Simpang empat terbentuk di kepala bersurai merah. "Daiki…" katanya dengan nada kesal yang ditahan. Namun, Aomine yang tidak peka malah melingkarkan tangan yang satunya lagi untuk memeluk pemuda yang lebih pendek darinya. "kalau kau tidak mele—" ucapan Akashi dipotong. Gulat lidah didominasi oleh tersangka pelecehan favorite kita.

Selang beberapa waktu, mereka melepas jarak satu sama lain. Terdapat saliva yang keluar dari bibir milik Akashi, entah saliva milik siapa itu. Dengan muka yang memerah, ia segera mengeluarkan gunting merah yang selalu ia bawa kemana-mana itu. tangannya yang akan mengambil gunting di sakunya segera ditahan Aomine.

Aomine dorong tubuh Akashi hingga bertabrakan dengan gerbang. Heh, Akashi memang suka dikasari tapi, tidak di tempat seperti ini. "Bagaimana kalau kencannya di rumahku saja? Hari ini kaa-san dan tou-san sedang berlibur."

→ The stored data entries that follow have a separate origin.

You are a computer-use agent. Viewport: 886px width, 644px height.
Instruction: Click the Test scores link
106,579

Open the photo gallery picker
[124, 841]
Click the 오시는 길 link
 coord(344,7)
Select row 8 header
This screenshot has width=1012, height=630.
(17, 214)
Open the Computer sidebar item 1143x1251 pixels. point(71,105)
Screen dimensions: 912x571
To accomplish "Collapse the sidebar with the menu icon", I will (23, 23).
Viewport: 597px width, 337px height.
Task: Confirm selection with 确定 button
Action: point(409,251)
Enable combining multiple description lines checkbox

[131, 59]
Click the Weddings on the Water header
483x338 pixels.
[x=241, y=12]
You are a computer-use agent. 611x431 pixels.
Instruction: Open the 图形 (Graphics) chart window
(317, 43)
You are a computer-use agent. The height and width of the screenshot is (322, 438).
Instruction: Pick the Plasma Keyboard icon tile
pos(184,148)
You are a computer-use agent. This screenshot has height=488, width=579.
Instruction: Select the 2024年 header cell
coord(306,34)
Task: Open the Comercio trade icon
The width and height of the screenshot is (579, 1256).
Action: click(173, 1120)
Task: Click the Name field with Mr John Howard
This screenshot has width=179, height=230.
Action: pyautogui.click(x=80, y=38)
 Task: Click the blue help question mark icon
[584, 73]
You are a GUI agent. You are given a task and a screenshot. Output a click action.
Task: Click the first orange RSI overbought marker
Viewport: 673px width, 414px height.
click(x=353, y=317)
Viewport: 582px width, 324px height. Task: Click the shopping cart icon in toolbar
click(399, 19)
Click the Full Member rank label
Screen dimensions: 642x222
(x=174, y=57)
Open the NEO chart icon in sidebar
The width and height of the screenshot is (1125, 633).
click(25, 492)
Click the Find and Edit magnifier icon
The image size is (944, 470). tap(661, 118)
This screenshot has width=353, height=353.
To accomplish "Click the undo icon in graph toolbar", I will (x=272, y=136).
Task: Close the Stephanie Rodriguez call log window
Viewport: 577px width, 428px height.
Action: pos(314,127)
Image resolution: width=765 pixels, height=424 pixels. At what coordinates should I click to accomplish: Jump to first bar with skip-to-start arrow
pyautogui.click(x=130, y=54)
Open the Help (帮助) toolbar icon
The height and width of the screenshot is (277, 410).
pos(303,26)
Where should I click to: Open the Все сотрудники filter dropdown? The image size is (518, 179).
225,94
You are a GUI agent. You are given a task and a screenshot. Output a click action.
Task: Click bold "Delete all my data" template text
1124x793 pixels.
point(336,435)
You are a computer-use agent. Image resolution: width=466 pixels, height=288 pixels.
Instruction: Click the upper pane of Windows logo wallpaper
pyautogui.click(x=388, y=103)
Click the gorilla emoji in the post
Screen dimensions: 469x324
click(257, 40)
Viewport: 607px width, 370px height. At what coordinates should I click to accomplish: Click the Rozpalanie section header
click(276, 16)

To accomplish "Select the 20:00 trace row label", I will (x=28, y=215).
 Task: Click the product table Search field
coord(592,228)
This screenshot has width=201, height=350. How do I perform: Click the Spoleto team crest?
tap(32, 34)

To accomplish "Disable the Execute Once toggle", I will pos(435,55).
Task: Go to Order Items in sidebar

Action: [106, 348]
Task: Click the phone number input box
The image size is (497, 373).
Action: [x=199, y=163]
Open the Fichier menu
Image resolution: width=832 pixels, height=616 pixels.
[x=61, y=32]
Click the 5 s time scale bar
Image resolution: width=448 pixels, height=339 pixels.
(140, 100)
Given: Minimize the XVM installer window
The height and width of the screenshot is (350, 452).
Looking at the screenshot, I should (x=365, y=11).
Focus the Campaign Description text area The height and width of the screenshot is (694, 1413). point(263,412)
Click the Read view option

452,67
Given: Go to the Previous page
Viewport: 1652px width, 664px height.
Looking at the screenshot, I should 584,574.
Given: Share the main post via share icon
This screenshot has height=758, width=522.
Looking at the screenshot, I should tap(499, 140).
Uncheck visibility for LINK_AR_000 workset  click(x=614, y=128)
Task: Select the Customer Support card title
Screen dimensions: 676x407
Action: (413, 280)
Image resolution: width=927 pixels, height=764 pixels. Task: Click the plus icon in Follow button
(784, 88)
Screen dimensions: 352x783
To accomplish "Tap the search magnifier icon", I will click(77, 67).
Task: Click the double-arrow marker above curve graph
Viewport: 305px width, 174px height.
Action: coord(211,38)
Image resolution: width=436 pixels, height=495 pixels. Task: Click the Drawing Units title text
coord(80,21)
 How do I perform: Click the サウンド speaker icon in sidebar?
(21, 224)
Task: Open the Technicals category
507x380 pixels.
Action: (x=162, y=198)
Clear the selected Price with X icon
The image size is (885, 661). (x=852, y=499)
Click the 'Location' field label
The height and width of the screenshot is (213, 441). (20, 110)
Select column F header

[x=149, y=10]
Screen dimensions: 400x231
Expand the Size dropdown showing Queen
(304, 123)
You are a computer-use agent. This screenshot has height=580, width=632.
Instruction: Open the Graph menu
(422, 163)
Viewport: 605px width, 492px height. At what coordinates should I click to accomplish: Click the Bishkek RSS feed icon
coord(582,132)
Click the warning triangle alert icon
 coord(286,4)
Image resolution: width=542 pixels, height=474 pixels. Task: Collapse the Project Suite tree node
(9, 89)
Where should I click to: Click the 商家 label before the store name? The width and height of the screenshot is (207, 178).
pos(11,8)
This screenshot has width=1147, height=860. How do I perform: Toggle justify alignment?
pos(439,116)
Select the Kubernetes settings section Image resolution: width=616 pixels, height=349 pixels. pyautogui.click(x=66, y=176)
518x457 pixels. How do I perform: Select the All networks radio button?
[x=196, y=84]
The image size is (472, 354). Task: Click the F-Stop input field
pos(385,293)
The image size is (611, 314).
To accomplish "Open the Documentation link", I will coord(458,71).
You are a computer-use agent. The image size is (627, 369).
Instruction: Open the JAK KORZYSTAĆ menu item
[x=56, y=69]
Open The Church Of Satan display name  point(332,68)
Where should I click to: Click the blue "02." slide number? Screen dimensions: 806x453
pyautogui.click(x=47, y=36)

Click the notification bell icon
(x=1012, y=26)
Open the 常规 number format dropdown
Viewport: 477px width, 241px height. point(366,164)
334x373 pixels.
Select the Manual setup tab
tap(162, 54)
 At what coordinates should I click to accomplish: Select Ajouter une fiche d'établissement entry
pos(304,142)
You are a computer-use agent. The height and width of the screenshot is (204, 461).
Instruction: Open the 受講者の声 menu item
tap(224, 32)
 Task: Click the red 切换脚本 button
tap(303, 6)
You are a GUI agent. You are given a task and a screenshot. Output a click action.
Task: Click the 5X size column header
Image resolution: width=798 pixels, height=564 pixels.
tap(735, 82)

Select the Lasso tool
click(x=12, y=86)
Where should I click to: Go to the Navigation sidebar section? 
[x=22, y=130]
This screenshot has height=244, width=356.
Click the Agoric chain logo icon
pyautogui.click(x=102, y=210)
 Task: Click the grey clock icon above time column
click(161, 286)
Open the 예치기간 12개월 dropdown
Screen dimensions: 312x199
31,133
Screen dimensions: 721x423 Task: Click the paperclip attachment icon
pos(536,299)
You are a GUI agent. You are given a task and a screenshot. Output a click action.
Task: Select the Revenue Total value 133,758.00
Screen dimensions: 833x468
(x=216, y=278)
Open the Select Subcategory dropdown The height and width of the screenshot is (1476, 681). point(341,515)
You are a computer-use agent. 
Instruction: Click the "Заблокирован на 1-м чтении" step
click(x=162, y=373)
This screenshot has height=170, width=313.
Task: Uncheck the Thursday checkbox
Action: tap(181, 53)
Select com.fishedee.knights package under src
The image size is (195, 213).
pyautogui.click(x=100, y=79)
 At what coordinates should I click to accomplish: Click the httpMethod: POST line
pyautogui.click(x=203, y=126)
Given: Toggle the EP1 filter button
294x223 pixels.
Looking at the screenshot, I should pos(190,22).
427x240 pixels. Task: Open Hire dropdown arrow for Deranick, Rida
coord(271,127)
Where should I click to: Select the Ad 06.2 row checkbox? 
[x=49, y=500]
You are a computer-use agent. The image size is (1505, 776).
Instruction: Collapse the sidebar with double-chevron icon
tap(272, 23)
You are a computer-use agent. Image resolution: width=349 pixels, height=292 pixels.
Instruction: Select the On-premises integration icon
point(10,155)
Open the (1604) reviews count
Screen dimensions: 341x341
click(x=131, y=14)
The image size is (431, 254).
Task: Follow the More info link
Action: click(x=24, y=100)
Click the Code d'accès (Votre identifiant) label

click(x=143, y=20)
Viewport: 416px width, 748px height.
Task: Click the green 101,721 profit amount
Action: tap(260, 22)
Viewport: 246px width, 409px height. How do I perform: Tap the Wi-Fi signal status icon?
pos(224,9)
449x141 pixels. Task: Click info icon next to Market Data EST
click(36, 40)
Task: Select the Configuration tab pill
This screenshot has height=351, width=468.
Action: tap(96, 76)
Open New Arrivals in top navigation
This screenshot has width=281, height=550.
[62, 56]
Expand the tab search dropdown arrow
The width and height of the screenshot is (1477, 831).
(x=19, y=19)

"Aku akan menerima ajakanmu jika saja kau menyingkirkan tanganmu dari balik kemejaku."

Aomine menarik tangannya dan mengangkatnya ke atas. "Baik, Yang Mulia. Sebaiknya secepatnya juga kita ke rumahku. Hari ini cuaca panas sekali."

Akashi menaikan sebelah alisnya. "Kenapa? Takut kulitmu hitam? Kan sudah hitam, sayang."

"Jadi, nyindir nih ceritanya?"

Tawa kecil keluar dengan bebasnya pada mulut Akashi dan Aomine tersenyum melihat hal itu. "Tidak ada maksud terselubung untuk menyindirmu. Aku suka pria dengan kulit sepertimu, sayang."

"Aku juga suka pria pendek sepertimu, sayang."

SREEET!

"Nyindir nih ceritanya?" kata Akashi mengulang kata-kata Aomine tapi, dengan intonasi yang berbeda.

Ah, jadi karena hal itu Aomine menyukai kulit gelap miliknya.

END!

TERIMA KASIH TELAH MEMBACA!

Besok saya ulangan fisika lho~ ;v; doa kan saya ya, pemirsaah ;;u;;/ btw, udah lama juga nggak publish nih. Fic ane yang lain ngelumut, hihihi.